Food for Thought: Hunger shouldn’t be going to school
Splash Guest Column
On behalf of the Food for Thought program, I would like to thank Josh Johnson, the staff of The Splash and all of the Splash readers who donated to the 12 Meals of Christmas drive. As a result of the drive, I was able to deliver $1,698 to the Spokane Valley Partners food bank earlier this month. They were delighted and also send their appreciation.
The program started three years ago serving three students at one school. We are currently packing food for 108 students at 10 schools, with participation ranging from kindergarten through high school. There are 22 schools in the Central Valley School District, so we could easily double our current totals. We have been expanding the program as our resources allow and will continue to do so in the future. We hope to eventually reach all of the students in the greater Valley area that are in need of food assistance.
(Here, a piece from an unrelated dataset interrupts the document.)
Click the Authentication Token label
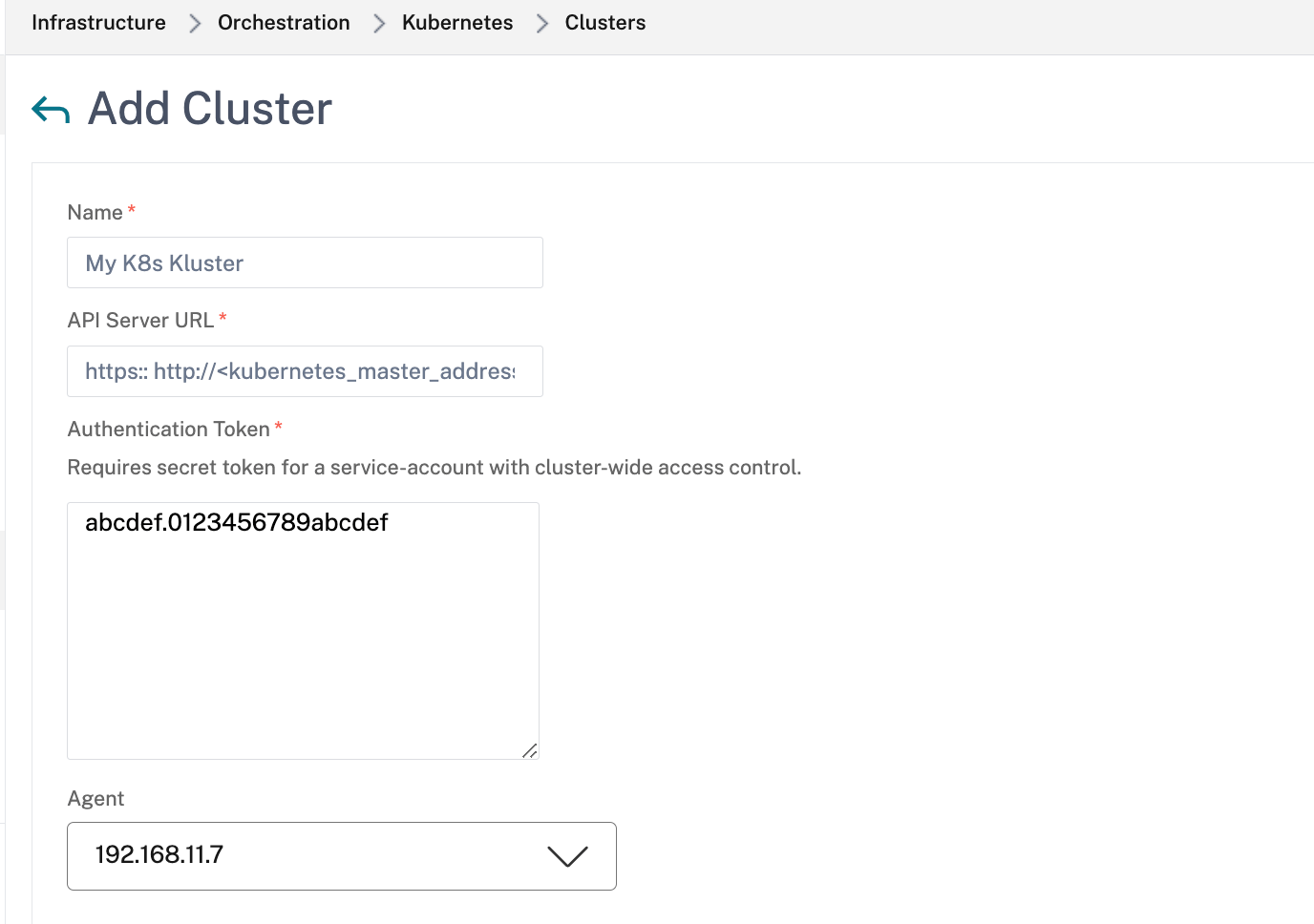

We work directly with the principals, counselors and teachers at the various schools, with overall coordination through the director of special programs at the district office. The schools can then select the students to be included based on the knowledge and experience of the staff.
Hunger and homelessness have been, until recently, "stealth" issues in the Valley communities, but the problems are very real. At the end of the last school year, the CVSD identified more than 475 students as homeless. The East Valley and West Valley districts had similar numbers in proportion to their student populations. The totals are expected to be even higher this year, which means that there will be 750-800 homeless school children living in the three school districts by this summer. Some of these students are doubled up with relatives, friends and acquaintances. Some are not, and some are, unfortunately, considered "unaccompanied" and are couch-surfing or, in some cases, living on the street.
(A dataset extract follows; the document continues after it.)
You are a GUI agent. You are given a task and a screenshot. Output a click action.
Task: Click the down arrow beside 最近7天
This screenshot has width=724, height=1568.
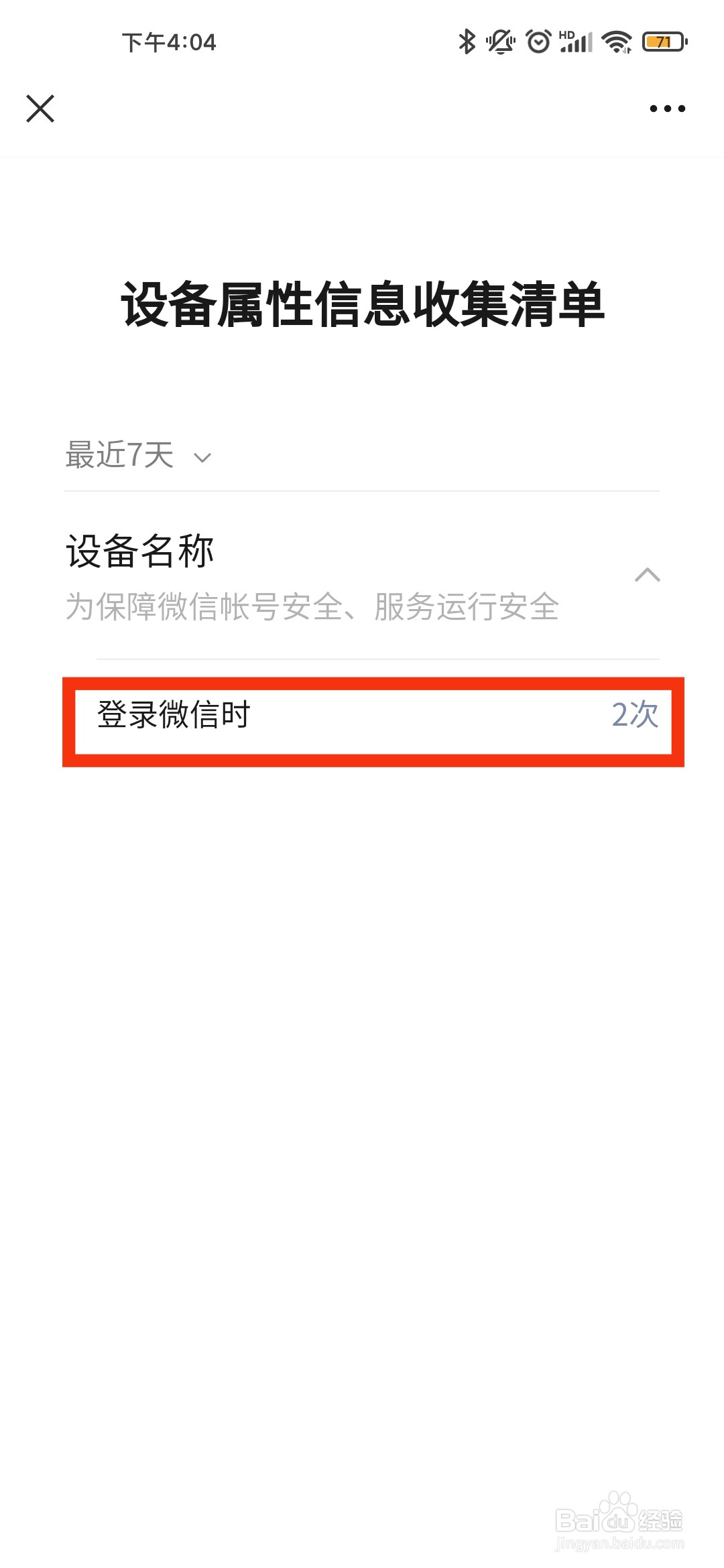point(202,458)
Food for Thought provides food for the weekend, when they do not have access to the free or reduced breakfasts and lunches at their schools. Regardless of the reasons behind their current circumstances, our goal is to hand a weekend food pack to every child in need of one.
All of our food comes from the Spokane Valley Partners food bank at no cost to us. SVP, along with Advent Lutheran Church, the Kiwanis Club of Liberty Lake and Barker High School, have been indispensable in growing the program. Everyone can help by making food or cash donations to SVP, or, more importantly, donating some time to help at the food bank. They depend on their volunteers to keep the shelves stocked.
Once again, I want to thank all of the Splash readers who are helping to keep the Food for Thought program alive and well.
Pat Dockrey is a longtime Liberty Lake resident, member of the Liberty Lake Kiwanis and board member of Spokane Valley Partners. He is the founder of Food for Thought.